Matias Viel is the 26-year old Argentinean CEO of the new biotech start-up, Beeflow. They are developing stronger and smarter bees. Feeding bees with their nutrient-dense formula technologies improves the immune systems of bees and helps make them capable of pollinating and flying up to seven times more flights than usual in cold weather. The plant-based formula contains proprietary ingredients with sugar and water, and beekeepers need only feed it to their bees once weekly.
Beeflow feeds bees organic molecule compounds that are specific to a crop, like almonds, kiwis, blueberries or cherries. The bee memorizes that essential flavor as its memory is conditioned to the taste, and goes looking for it. This helps a bee transport more pollen. Even more important, it strengthens the bee’s immune system so she can work through any number of conditions that normally get her down. It keeps her stronger and with a longer lifespan than a conventional bee.
The following 1:40-minute long CNN video gives great insight into what Beeflow is accomplishing, including blueberries on an Oregon farm that grew 22% bigger.
This is an exciting, very smart and laser targeted approach to creating super bees and super crops. Up to now, if you slice open one big apple you will see big seeds, and a smaller apple = smaller seeds = less pollination. These sizes are due to the amount of pollen that was deposited by bees to pollinate the flower. Beeflow technology guarantees that bees will optimize individual crop pollination, resulting in bigger yields and much juicier, healthier and usually bigger fruit.
In the beginning it can be hard to get beekeepers and farmers on board, because this is a new data-rich approach borne from visionary technology and research. But once they see stronger bees and the higher crop yield results at the end of a season, their confidence grows, and firm relationships are forged.
It takes a whole season of waiting for the harvesting to measure the results and collect the data, so the length of time depends on the type of crop and season it is. So far, according to Matias, they have produced up to 90% increase in yields.
Some crops are not attractive to bees because some flowers do not have nectar but they still depend on bees to pollinate their seeds. If a farmer puts bees into blueberry fields but his neighbor has orange trees, the bees may go there instead. After 15 years of Argentine research, we see that bees can memorize things like their interaction with flowers.
In the last century beekeeping hasn’t changed much. Farmers have also managed pollination needs historically the same way for ages. Bees are rented out to pollinate vast fields of crops at the times of year when they are flowering. They are put out in the field and everyone hopes for the best. They don’t measure anything about pollination efficiency or the variables affecting bee behavior to see if bees are behaving as needed. For instance, bees get distracted by their memories, and by wild clover or flowers on neighboring farms. All this will impact the pollination job outcome. Do they even like the flowers?
There is a vast sea of new data, research and technology available, but so far it hasn’t been implemented in a way that can make pollination more efficient or bees stronger. Researchers dedicated to studying bee brains say that neurons in the bees’ antennae can tell the bee when the antenna touches flowers if they have touched food or not.

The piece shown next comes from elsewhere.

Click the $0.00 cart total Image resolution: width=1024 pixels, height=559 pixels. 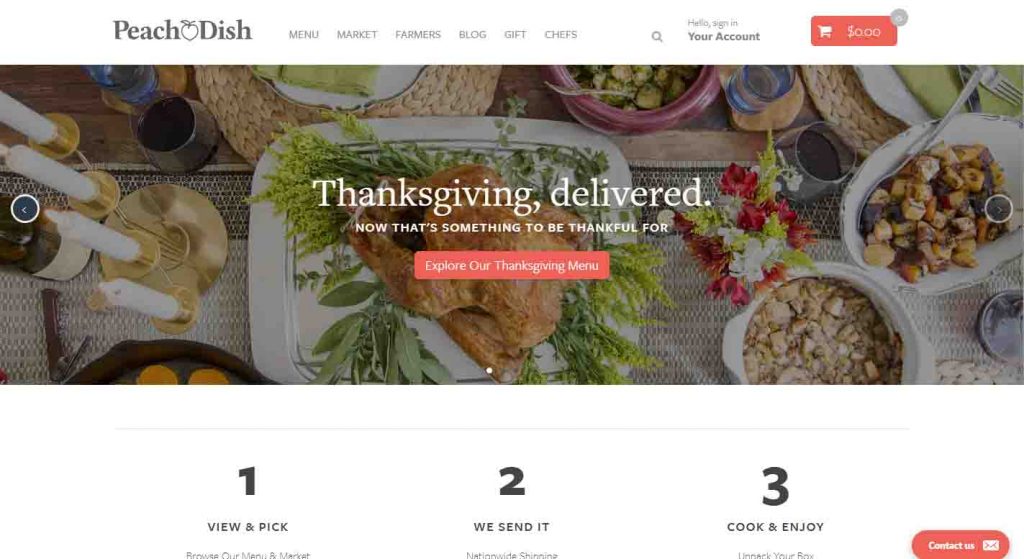coord(863,31)
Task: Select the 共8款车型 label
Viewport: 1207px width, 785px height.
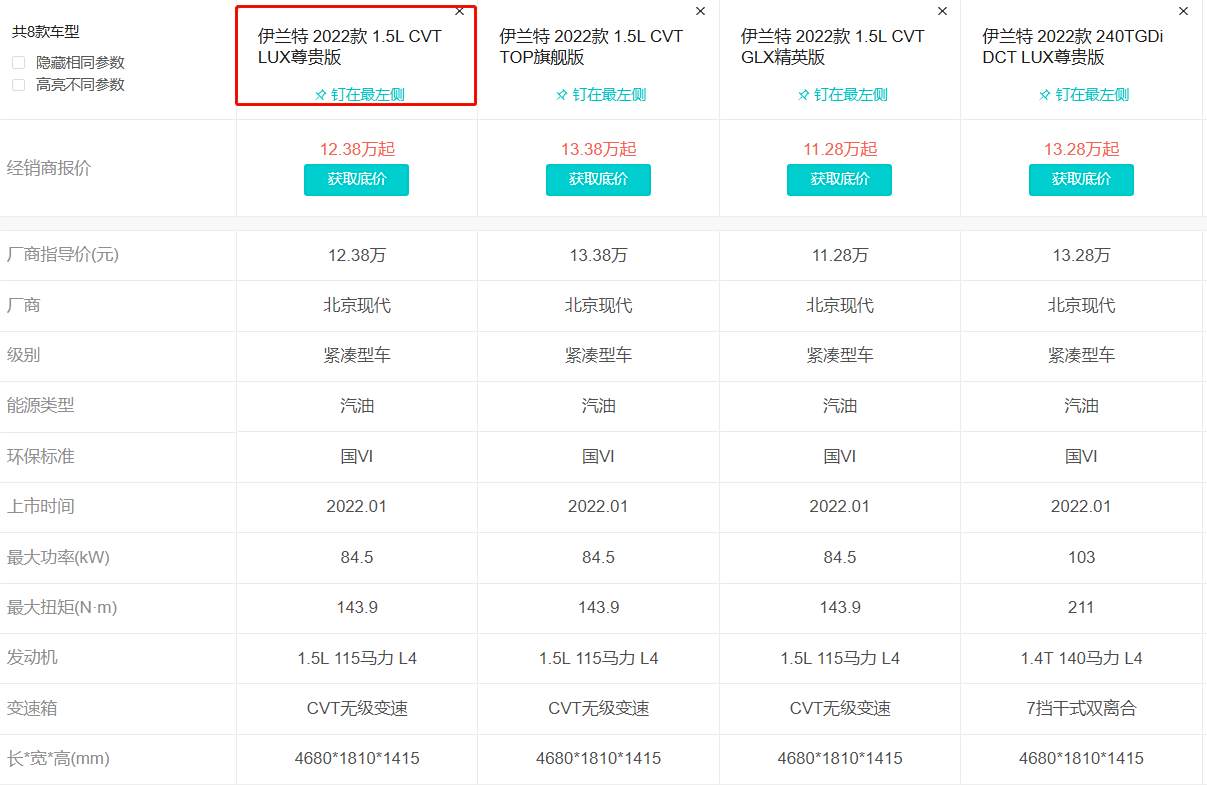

Beeflow measures all this and is training bee brains much like Pavlov’s dogs, by feeding the bees specific compounds that are targeted to each crop. This way, the bee memorizes that resource and will search for it. They also make bee immune systems stronger so they can work in cooler temperatures.
Matias wanted to start a company that would have a meaningful impact on the world, and it looks like he is doing just that with Beeflow. Following many discussions with bio science researchers, his goal is to commercialize the huge depth of knowledge and research that has been done over time and bring it to market for the benefit of the bees, beekeepers, farmers and consumers. He sees huge expansion opportunity in the pollination sector.
There has been plenty of innovation in farming practices but not so much for the bees, even though there is a lot of concern for their plight and the risks they face from colony collapse disorder, mites, viruses and dangerous pesticides. He sees many of the hazards that bees are subjected to as being avoidable.
Up to now, Beeflow partnered with beekeepers since they have not had their own apiaries, but acquiring some will be one of their next steps. They have a cooperation with one beekeeper in California.
They plan to develop a lot of sensors and hardware in thenext cycle. Matias is fascinated by how much difference researchers can make in the future of the world. Beeflow is building the biggest scientific knowledge base in the world on bees and their interactions with specific flowers and crops.
Having recently received a $3 million investment, Beeflow is expanding into California, where about 80% of the world’s almonds are produced. The 1.3 million + acres of Californian almond crop relies heavily on bee pollination and the pollination window is only a few short weeks in late February and early March when the trees blossom. If it is cold, the bees don’t perform well. This sounds like a perfect place for Beeflow to experiment, hone and refine their services.
Matias gets out in the field regularly to observe bees and collect data, and he has never been stung by a bee yet.